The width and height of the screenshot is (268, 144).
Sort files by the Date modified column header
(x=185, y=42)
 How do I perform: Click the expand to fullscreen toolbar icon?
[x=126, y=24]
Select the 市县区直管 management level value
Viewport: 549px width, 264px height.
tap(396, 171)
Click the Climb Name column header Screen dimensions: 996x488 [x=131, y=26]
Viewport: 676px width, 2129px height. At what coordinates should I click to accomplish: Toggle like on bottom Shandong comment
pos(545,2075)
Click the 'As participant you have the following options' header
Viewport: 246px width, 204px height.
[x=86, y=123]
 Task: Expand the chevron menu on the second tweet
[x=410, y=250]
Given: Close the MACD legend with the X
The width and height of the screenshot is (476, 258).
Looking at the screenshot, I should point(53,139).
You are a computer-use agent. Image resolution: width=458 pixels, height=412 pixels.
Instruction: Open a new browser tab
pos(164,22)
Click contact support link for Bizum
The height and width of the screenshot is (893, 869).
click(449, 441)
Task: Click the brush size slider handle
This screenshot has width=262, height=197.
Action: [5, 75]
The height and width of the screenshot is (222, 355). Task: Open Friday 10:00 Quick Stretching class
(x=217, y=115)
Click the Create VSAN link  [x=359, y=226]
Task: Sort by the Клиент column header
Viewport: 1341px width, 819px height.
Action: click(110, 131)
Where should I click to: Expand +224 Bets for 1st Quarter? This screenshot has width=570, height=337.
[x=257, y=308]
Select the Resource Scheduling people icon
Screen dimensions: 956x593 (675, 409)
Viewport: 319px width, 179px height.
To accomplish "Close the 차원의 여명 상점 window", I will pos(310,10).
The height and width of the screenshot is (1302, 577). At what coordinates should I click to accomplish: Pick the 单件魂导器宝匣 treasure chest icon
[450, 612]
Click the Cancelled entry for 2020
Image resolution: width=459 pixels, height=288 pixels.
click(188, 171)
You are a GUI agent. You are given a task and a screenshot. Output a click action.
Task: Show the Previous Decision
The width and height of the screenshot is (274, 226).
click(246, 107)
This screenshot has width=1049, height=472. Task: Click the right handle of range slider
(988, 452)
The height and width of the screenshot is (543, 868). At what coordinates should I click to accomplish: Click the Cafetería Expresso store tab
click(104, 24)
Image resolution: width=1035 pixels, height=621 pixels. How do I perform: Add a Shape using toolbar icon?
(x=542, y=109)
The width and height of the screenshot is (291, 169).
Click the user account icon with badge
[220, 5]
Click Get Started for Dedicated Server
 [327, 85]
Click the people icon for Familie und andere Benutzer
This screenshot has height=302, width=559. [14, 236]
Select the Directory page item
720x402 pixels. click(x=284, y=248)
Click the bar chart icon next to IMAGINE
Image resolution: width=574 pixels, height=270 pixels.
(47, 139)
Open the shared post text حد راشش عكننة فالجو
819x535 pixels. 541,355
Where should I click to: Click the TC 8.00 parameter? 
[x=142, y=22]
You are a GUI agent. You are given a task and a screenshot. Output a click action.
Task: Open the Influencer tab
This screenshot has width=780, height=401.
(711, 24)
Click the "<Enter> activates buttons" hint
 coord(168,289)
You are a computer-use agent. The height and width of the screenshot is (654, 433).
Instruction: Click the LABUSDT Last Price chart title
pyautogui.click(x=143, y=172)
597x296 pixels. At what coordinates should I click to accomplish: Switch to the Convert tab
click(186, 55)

• • •

» **TASK DIRECTIONS**
Working from the material above, restate word for word the lines between the line with "Viewport: 676px width, 2129px" and the line with "Viewport: 319px width, 179px height.", both included, and only those.

» **ANSWER TO THE PROBLEM**
Viewport: 676px width, 2129px height. At what coordinates should I click to accomplish: Toggle like on bottom Shandong comment
pos(545,2075)
Click the 'As participant you have the following options' header
Viewport: 246px width, 204px height.
[x=86, y=123]
 Task: Expand the chevron menu on the second tweet
[x=410, y=250]
Given: Close the MACD legend with the X
The width and height of the screenshot is (476, 258).
Looking at the screenshot, I should point(53,139).
You are a computer-use agent. Image resolution: width=458 pixels, height=412 pixels.
Instruction: Open a new browser tab
pos(164,22)
Click contact support link for Bizum
The height and width of the screenshot is (893, 869).
click(449, 441)
Task: Click the brush size slider handle
This screenshot has width=262, height=197.
Action: [5, 75]
The height and width of the screenshot is (222, 355). Task: Open Friday 10:00 Quick Stretching class
(x=217, y=115)
Click the Create VSAN link  [x=359, y=226]
Task: Sort by the Клиент column header
Viewport: 1341px width, 819px height.
Action: click(110, 131)
Where should I click to: Expand +224 Bets for 1st Quarter? This screenshot has width=570, height=337.
[x=257, y=308]
Select the Resource Scheduling people icon
Screen dimensions: 956x593 (675, 409)
Viewport: 319px width, 179px height.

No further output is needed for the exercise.